The Honourable Schoolboy

Title: The Honourable Schoolboy
By: John LeCarre

Recently, I have re-read John Le Carré’s The Honourable Schoolboy, and gained some deeper understanding of George Smiley, a unique British character who plays an essential and indispensible role whenever a crisis occurs, but is forever forgotten by bureaucratic machines for any career promotions or advancement, despite every single victory he won for the Establishment. We can find such a similar fate in John Clifford Mortimer’s Horace Rumpole, an ageing barrister who defends his clients tirelessly and fearlessly throughout his long professional career. However, the title of QC or Circuit Judge forever eludes him.

Though the Cold War was long over, the creator of George Smiley has turned to other themes for his literary creations. For some mysterious reasons, the character of George Smiley has some eternal haunting effect, especially through the trilogy. In Tinker, Tailor, Solider, Spy (1974), Smiley is called from his retirement to unmask a mole at the heart of the British Secret Service. In The Honourable Schoolboy (1977), Smiley is recalled to salvage and restore the Service’s ravaged network sabotaged by Karla, the head of Moscow Center. In the final book, Smiley's People (1979), he is called again to be the architect of Karla’s surrender.

Keeping intact its consistent suspense, excitement and techniques of espionage, The Honourable Schoolboy has further developed the complex character of George Smiley by reconfirming his firm set of ethics and honors, “I honestly do wonder, without wishing to be morbid, how I reached this present pass. So far as I can ever remember of my youth, I chose the secret road because it seemed to lead straightest and furthest toward my country’s goal.” (p. 532-533).
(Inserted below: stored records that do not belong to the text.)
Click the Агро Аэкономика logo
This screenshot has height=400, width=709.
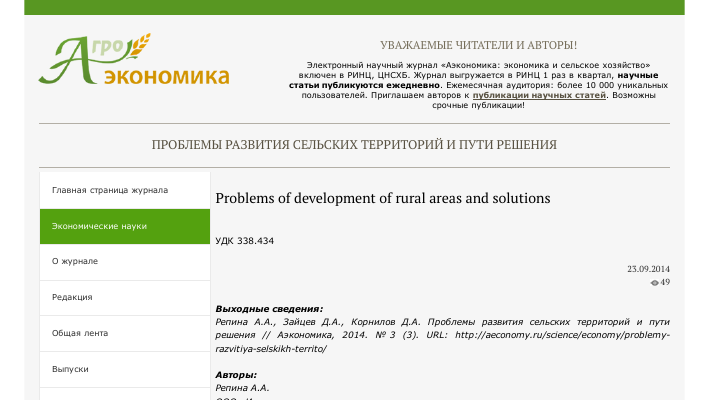133,61
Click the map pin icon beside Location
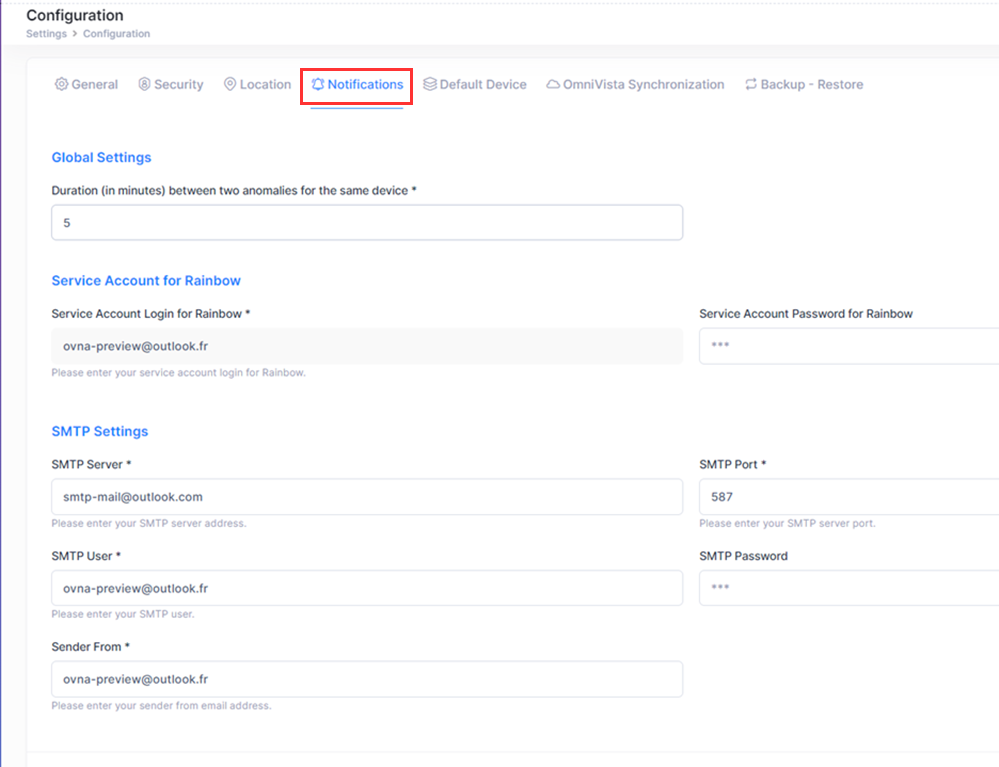This screenshot has height=767, width=999. (x=230, y=85)
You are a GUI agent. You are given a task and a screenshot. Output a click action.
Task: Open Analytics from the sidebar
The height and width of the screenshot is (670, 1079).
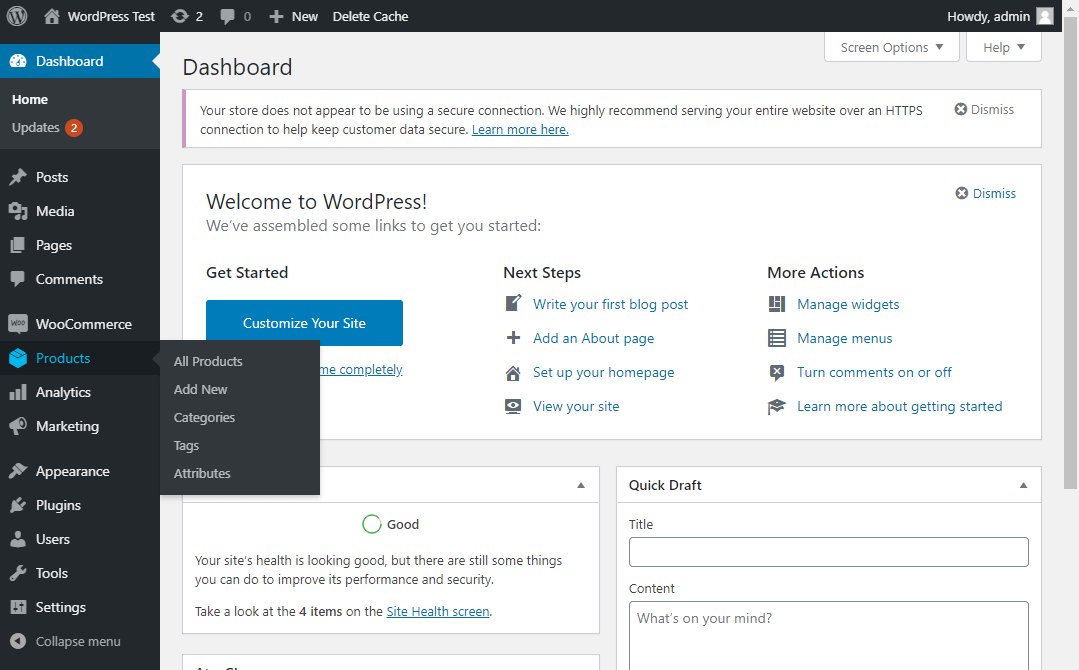pyautogui.click(x=63, y=392)
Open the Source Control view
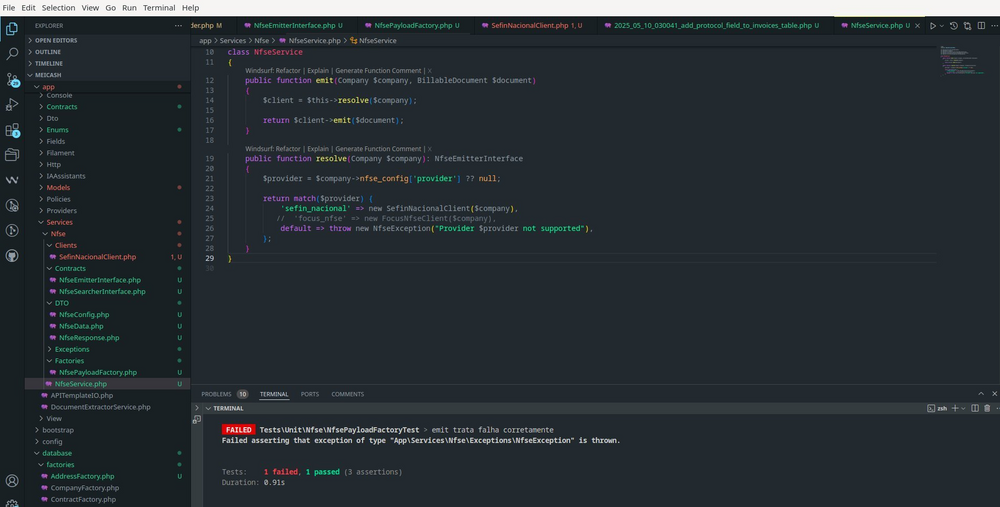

View similarly tagged posts: fiction

Posted by Hui-Lan on Aug. 19, 2010 at 10:54 a.m.
1 Comment


August 24, 2010 at 12:42 a.m.:

Good review. I like the way you weave the trilogy together, because that is the key. Smiley says something about finding Karla's human weakness in the first book, and it is brought up in the last book as the hook. But "The Honourable Schoolboy" is the fullest of the three, in exposure to so many locales, and in descriptions of thoughts and feelings. And so very British, especially the first few chapters.

Coincidentally, just in the last week, I started reading it again. So your review is very timely for me.